In her time at Dayton, Malott led them to four straight NCAA tournament appearances, extending their streak to six overall. She averaged 11.8 points and 6.5 rebounds per game. She finished seventh in the program's all-time scoring leaderboard with 1,504 points, and eighth overall in all-time rebounding with 804. In 2022, Malott and Hoover were inducted into Dayton’s Athletics Hall of Fame.

==Professional career==
===Washington Mystics===
Malott was selected eighth overall by the Washington Mystics in the 2015 WNBA draft.
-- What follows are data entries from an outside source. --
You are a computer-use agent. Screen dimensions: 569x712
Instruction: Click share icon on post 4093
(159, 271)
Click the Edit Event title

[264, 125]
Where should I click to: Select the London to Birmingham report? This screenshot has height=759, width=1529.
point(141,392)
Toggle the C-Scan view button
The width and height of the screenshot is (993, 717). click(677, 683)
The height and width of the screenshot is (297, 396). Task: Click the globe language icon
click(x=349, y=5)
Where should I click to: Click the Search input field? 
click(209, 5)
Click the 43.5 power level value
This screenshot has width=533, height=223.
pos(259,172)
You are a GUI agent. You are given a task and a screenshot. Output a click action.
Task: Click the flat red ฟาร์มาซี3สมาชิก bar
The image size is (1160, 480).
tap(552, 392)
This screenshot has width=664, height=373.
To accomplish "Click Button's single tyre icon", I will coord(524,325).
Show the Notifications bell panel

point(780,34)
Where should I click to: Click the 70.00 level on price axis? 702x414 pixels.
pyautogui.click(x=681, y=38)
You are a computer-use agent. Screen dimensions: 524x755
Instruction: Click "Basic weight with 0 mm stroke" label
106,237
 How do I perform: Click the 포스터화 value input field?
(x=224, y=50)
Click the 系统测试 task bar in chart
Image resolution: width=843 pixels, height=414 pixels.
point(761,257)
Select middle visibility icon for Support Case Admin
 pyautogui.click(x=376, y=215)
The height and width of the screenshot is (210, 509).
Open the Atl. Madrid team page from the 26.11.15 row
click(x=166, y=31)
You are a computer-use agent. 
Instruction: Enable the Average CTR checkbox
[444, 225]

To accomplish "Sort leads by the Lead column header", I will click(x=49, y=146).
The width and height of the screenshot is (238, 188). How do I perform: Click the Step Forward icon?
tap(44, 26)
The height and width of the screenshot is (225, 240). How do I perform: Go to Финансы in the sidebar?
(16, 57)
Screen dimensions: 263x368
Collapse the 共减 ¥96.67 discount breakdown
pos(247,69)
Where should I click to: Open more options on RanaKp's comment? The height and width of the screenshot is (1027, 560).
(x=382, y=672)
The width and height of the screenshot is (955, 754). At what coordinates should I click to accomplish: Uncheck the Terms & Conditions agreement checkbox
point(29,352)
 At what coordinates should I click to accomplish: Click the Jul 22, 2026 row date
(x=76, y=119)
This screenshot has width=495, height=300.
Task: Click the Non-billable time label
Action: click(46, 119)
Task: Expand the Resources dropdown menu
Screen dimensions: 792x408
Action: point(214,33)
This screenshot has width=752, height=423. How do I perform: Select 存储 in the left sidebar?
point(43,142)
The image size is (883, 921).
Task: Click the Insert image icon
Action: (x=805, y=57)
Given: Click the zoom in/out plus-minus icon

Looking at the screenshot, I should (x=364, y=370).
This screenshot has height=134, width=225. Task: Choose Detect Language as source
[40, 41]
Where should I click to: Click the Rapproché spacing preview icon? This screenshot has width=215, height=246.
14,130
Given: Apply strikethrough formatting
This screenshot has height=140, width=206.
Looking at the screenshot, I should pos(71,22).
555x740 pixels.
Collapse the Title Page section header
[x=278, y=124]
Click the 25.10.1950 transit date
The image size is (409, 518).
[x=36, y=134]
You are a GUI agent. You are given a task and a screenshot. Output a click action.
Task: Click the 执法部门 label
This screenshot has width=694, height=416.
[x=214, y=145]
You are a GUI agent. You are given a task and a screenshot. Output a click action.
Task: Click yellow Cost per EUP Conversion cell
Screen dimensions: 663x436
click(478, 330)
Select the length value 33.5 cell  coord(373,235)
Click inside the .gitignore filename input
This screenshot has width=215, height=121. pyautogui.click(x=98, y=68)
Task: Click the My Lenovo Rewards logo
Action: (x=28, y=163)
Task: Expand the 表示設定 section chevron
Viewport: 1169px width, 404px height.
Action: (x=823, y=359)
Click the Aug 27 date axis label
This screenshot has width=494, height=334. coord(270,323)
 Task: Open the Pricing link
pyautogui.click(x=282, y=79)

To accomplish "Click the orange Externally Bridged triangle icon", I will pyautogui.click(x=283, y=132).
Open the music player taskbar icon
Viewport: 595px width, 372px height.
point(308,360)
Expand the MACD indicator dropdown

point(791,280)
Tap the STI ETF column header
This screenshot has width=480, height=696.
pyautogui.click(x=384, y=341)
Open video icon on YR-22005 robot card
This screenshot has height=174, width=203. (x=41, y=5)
She and Hoover became the first women from the University of Dayton to be drafted into the WNBA. She also became the second-highest draftee in either the men's or women's program (behind only John Horan, who was selected fifth overall selection in the 1955 NBA draft). In her rookie season, she played a supporting role on the team. Although she only averaged 3.3 points (with a career-high of 13 points), she 43.3% from the three-point line.

Malott started her second season with Washington getting injured twice, once before training camp and once during their season opener. The Mystics waived her in May of 2017.

In two seasons with the Mystics, Malott's career field goal percentage was 38.3%, free throws 81.0%, and she averaged 2.7 points per game.

=== Botaş SK ===
During the WNBA off-season after her rookie season, Malott spent two months overseas in Turkey.

=== Dandenong Rangers ===
During her second WNBA season, Malott played with the Dandenong Rangers in Australia. She averaged 9.9 points, 3.9 rebounds and 1.4 assists per game as the Rangers reached the Grand Final series only to be swept by the Sydney Flames.

=== TTT Riga ===
After getting waived by the Washington Mystics, Malott signed with TTT Riga. She was able to win a title with the team.

=== Townsville Fire ===
After her season in Latvia, Mallott returned to Australia in 2018 this time to play for the Townsville Fire, who had won the championship the season prior. She won Player of the Week twice that season.

==Career statistics==

===WNBA===
====Regular season====

WNBA regular season statistics
| Year | Team | GP | GS | MPG | FG% | 3P% | FT% | RPG | APG | SPG | BPG | TO | PPG |
|---|---|---|---|---|---|---|---|---|---|---|---|---|---|
| 2015 | Washington | 24 | 0 | 9.0 | .439 | .407 | .800 | 1.0 | 0.3 | 0.1 | 0.1 | 0.6 | 3.3 |
| 2016 | Washington | 23 | 0 | 7.8 | .306 | .313 | .818 | 1.1 | 0.4 | 0.3 | 0.1 | 0.5 | 2.1 |
| Career | 2 years, 1 team | 47 | 0 | 8.4 | .383 | .356 | .810 | 1.0 | 0.4 | 0.2 | 0.1 | 0.6 | 2.7 |

====Playoffs====

WNBA playoff statistics
| Year | Team | GP | GS | MPG | FG% | 3P% | FT% | RPG | APG | SPG | BPG | TO | PPG |
|---|---|---|---|---|---|---|---|---|---|---|---|---|---|
| 2015 | Washington | 2 | 0 | 2.5 | 1.000 | 1.000 | — | 0.0 | 0.5 | 0.0 | 0.0 | 0.0 | 2.5 |
| Career | 1 year, 1 team | 2 | 0 | 2.5 | 1.000 | 1.000 | — | 0.0 | 0.5 | 0.0 | 0.0 | 0.0 | 2.5 |

===College===

NCAA statistics
| Year | Team | GP | Points | FG% | 3P% | FT% | RPG | APG | SPG | BPG | PPG |
|---|---|---|---|---|---|---|---|---|---|---|---|
| 2011–12 | Dayton | 30 | 183 | 41.4% | 30.2% | 77.4% | 3.3 | 0.8 | 0.7 | 0.5 | 6.1 |
| 2012–13 | Dayton | 31 | 332 | 43.3% | 33.3% | 71.9% | 6.6 | 1.9 | 1.0 | 0.8 | 10.7 |
| 2013–14 | Dayton | 31 | 447 | 48.0% | 35.9% | 82.4% | 8.1 | 2.3 | 1.2 | 1.1 | 14.4 |
| 2014–15 | Dayton | 35 | 542 | 51.0% | 41.3% | 82.2% | 7.8 | 1.6 | 0.9 | 0.8 | 15.5 |
| Career |  | 127 | 1504 | 46.9% | 35.8% | 79.7% | 6.5 | 1.6 | 0.9 | 0.8 | 11.8 |

==Personal life==
Malott married Andy McCarthy, an assistant basketball coach at Bishop Fenwick High. The couple lives in Franklin Township.

Malott graduated from the University of Dayton where she studied exercise science. In 2019, she was promoted as the director of the aquatics program at the Middletown Atrium YMCA. In 2022, she was inducted into the Butler County Sports Hall of Fame alongside Andrea Hoover.